For social media blocking I add custom rules directly in the "Custom filtering rules" section:

||twitter.com^
||x.com^
||instagram.com^
||youtube.com^
||reddit.com^

Scheduled blocking

This is the part that actually changes behavior. AdGuard Home doesn't have native scheduling, so I use a cron job to swap between two rule files.

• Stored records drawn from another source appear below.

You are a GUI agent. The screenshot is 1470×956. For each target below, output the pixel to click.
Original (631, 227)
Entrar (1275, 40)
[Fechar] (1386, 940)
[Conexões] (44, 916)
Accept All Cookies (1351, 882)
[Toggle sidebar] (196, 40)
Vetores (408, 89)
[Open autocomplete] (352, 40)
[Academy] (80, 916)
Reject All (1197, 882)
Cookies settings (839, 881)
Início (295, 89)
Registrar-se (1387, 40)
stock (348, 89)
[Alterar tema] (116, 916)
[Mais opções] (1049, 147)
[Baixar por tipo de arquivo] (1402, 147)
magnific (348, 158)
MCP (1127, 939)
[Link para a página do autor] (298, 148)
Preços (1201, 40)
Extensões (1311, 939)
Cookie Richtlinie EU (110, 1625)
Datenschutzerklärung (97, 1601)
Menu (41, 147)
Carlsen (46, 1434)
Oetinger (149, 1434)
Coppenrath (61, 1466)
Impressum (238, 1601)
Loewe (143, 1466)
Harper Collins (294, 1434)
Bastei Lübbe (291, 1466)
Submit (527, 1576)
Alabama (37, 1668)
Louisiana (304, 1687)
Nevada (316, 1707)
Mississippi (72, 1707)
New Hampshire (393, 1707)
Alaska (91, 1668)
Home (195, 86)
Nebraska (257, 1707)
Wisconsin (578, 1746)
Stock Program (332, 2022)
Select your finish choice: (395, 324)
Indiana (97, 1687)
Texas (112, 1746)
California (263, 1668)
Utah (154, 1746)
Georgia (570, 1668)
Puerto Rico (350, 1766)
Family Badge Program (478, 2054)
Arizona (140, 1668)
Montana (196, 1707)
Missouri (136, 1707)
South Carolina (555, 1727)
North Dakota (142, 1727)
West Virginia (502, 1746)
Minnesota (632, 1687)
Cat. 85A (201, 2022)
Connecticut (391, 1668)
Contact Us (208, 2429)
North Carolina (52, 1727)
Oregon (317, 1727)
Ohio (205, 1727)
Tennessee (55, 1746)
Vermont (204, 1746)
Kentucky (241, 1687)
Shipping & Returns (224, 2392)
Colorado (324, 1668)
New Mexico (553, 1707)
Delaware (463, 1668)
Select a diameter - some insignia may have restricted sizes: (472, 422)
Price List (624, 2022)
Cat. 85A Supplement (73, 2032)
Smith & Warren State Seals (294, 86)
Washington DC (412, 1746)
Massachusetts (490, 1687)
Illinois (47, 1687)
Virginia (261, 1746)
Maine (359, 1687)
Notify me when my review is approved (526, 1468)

Two files: block-social.txt (with the rules above) and allow-social.txt (empty). A cron job on the VPS swaps which one AdGuard loads at 9am and 6pm on weekdays by hitting the AdGuard Home API:

# Enable blocking at 9am Mon-Fri
0 9 * * 1-5 curl -s -u admin:password -X PUT \
  http://100.64.0.1:3000/control/filtering/set_rules \
  -H "Content-Type: application/json" \
  -d '{"rules":["||twitter.com^","||x.com^","||instagram.com^","||youtube.com^"]}'

# Disable at 6pm
0 18 * * 1-5 curl -s -u admin:password -X PUT \
  http://100.64.0.1:3000/control/filtering/set_rules \
  -H "Content-Type: application/json" \
  -d '{"rules":[]}'

It's crude but it works. The API is fully documented if you want something more sophisticated.

The mobile gap

When my phone is on WiFi, it uses the Tailscale DNS. When I switch to mobile data, Tailscale is still running but Android's DNS behavior gets weird — some apps bypass the configured server entirely.

The cleanest fix is setting your tailnet's DNS in the Tailscale admin console under "DNS > Nameservers > Override local DNS." This forces all DNS through your resolver when Tailscale is active regardless of network. I've been running this for a few weeks and it's been stable.

iOS is more reliable about respecting the DNS setting.

Encryption

AdGuard Home supports DNS-over-HTTPS and DNS-over-TLS. Since traffic is already on WireGuard (Tailscale), adding another encryption layer on top is redundant for tailnet devices. I don't bother. For the upstream resolvers AdGuard uses to resolve queries, I use Cloudflare's DoH endpoint — that traffic leaves the VPS and should be encrypted.

What you end up with

Every device on your tailnet gets ad blocking, tracker blocking, and whatever domain rules you set — without running anything at home, without exposing a public DNS resolver, and without paying for a managed service. The whole setup costs whatever your VPS costs. Mine is $4/month.